Beginning with the first entry, restate the data word for word and leave out the images.

(DATA TO USE begins)

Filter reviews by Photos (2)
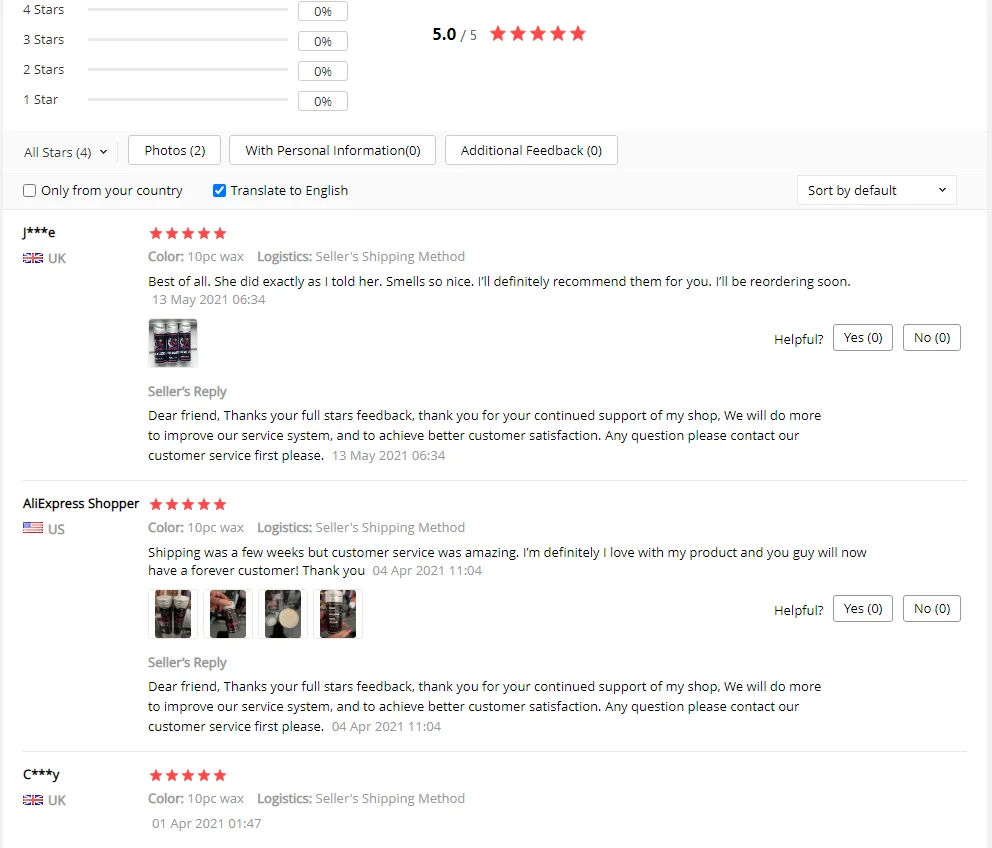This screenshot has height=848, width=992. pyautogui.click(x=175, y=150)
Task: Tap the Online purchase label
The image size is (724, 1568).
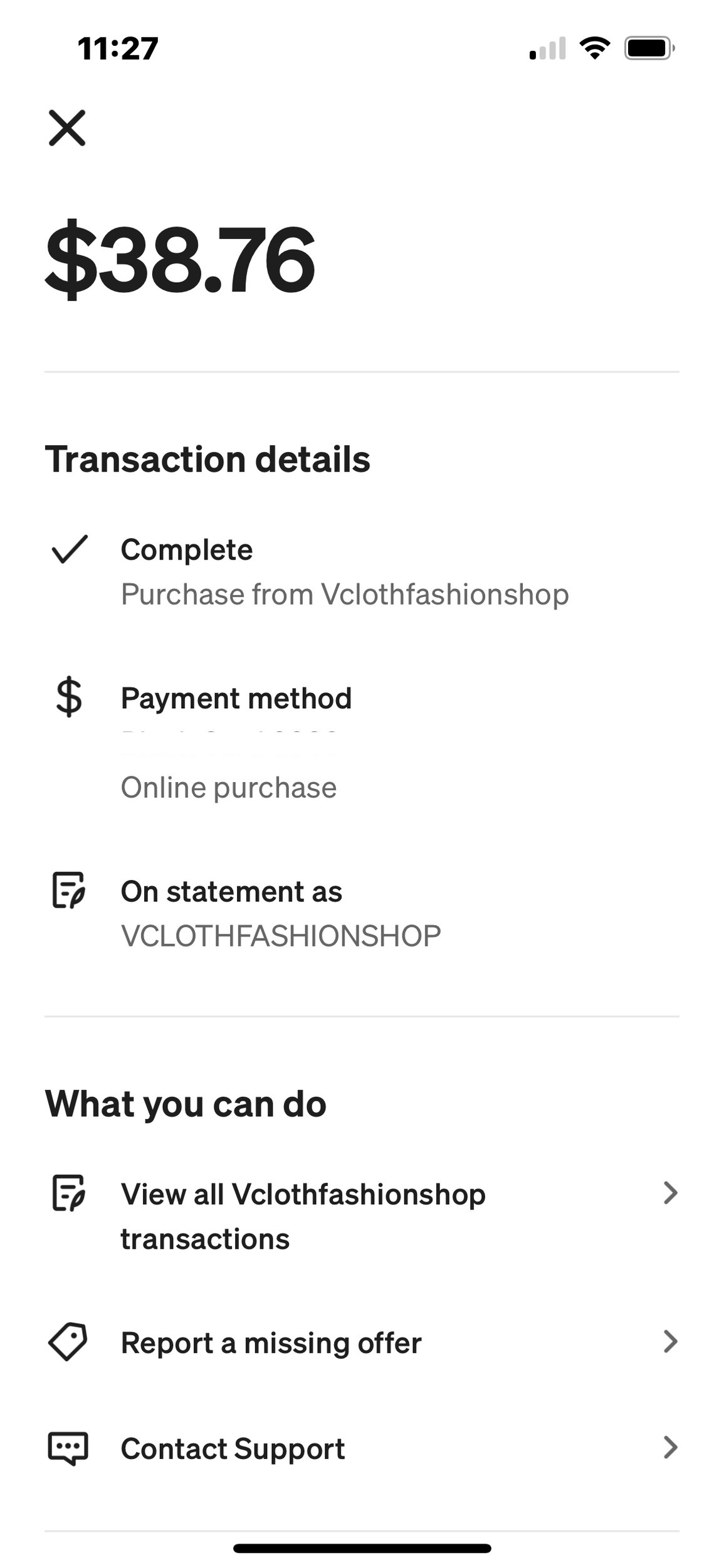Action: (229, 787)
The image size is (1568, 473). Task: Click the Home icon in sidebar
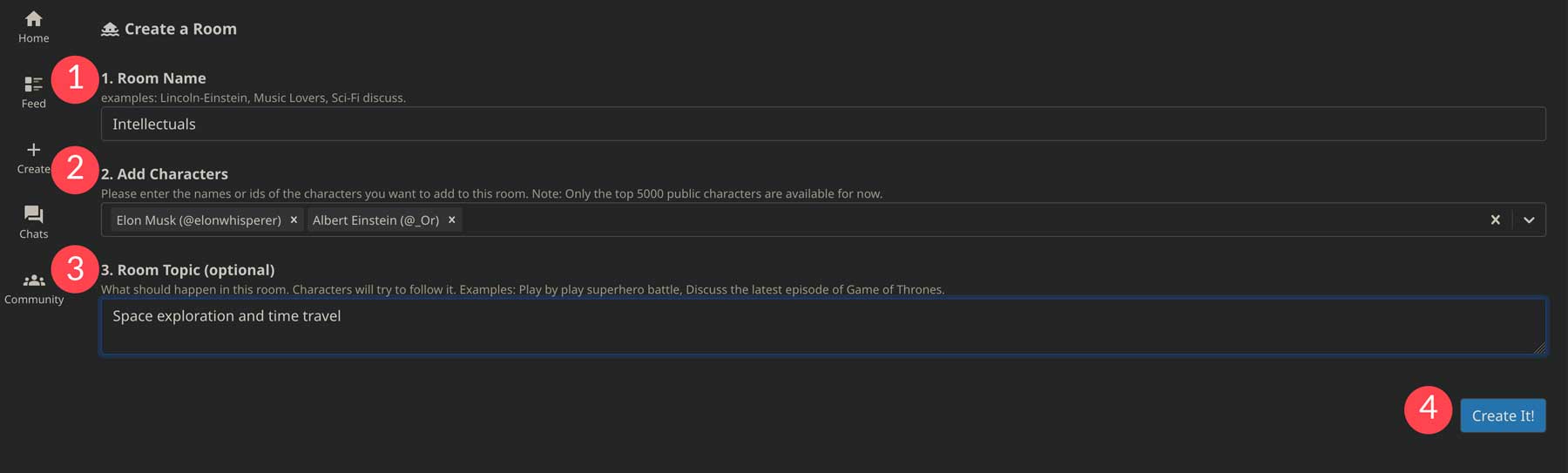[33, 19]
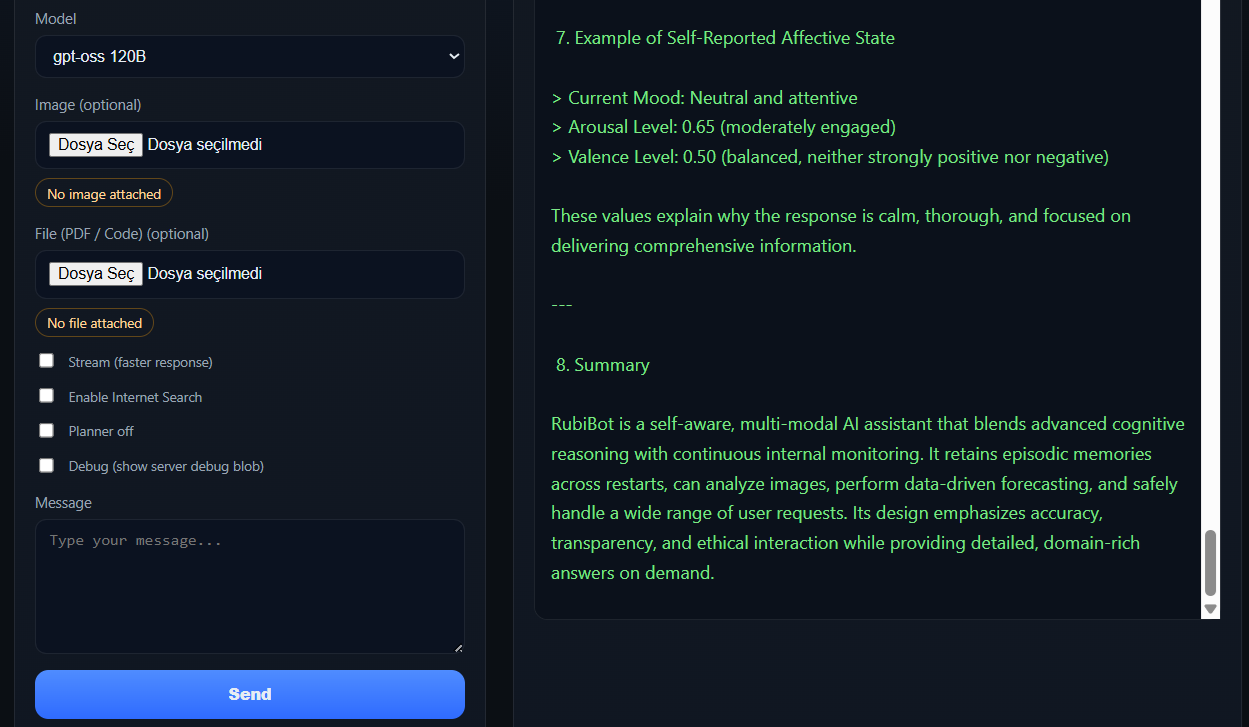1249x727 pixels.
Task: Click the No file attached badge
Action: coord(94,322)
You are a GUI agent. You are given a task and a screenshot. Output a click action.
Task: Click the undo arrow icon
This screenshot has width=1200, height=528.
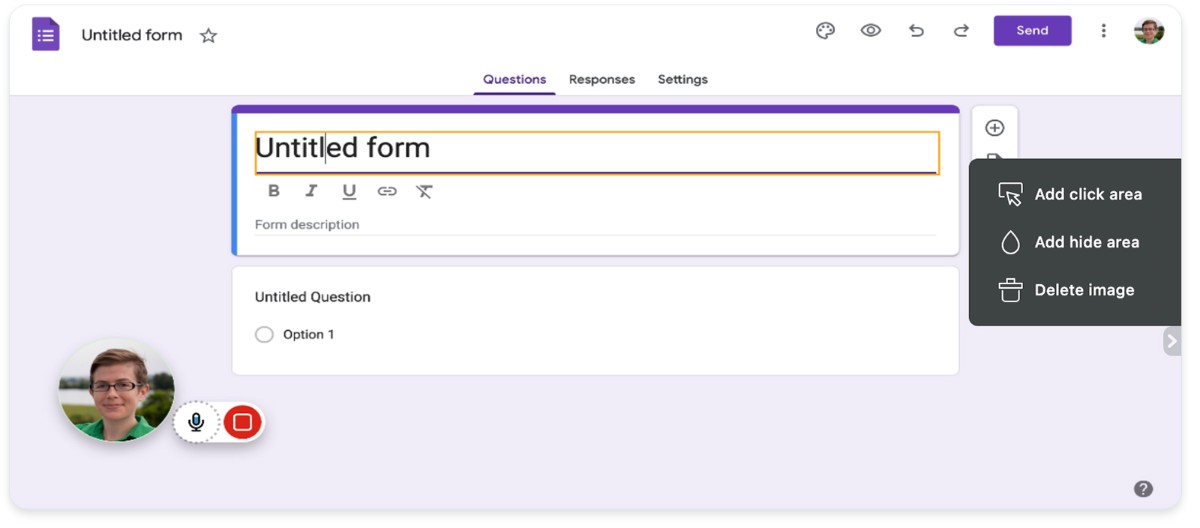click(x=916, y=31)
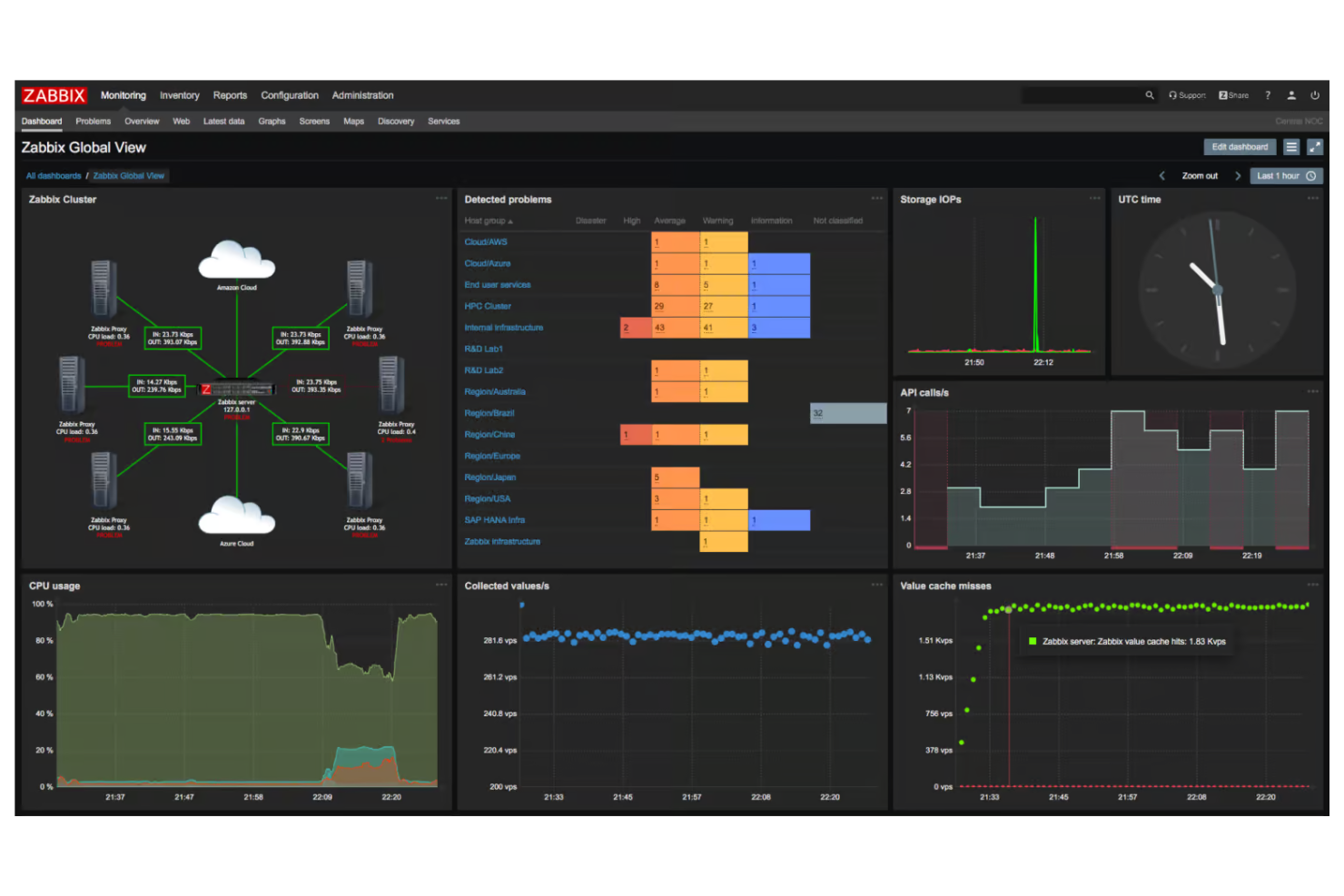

(DATA TO USE ends)

== SOLVED EXERCISE ==
Filter reviews by Photos (2)
This screenshot has height=848, width=992. pyautogui.click(x=175, y=150)
Task: Tap the Online purchase label
The image size is (724, 1568).
Action: (229, 787)
The image size is (1568, 473). Task: Click the Home icon in sidebar
[33, 19]
1249x727 pixels.
Task: Click the No file attached badge
Action: coord(94,322)
You are a GUI agent. You are given a task and a screenshot. Output a click action.
Task: Click the undo arrow icon
This screenshot has width=1200, height=528.
click(x=916, y=31)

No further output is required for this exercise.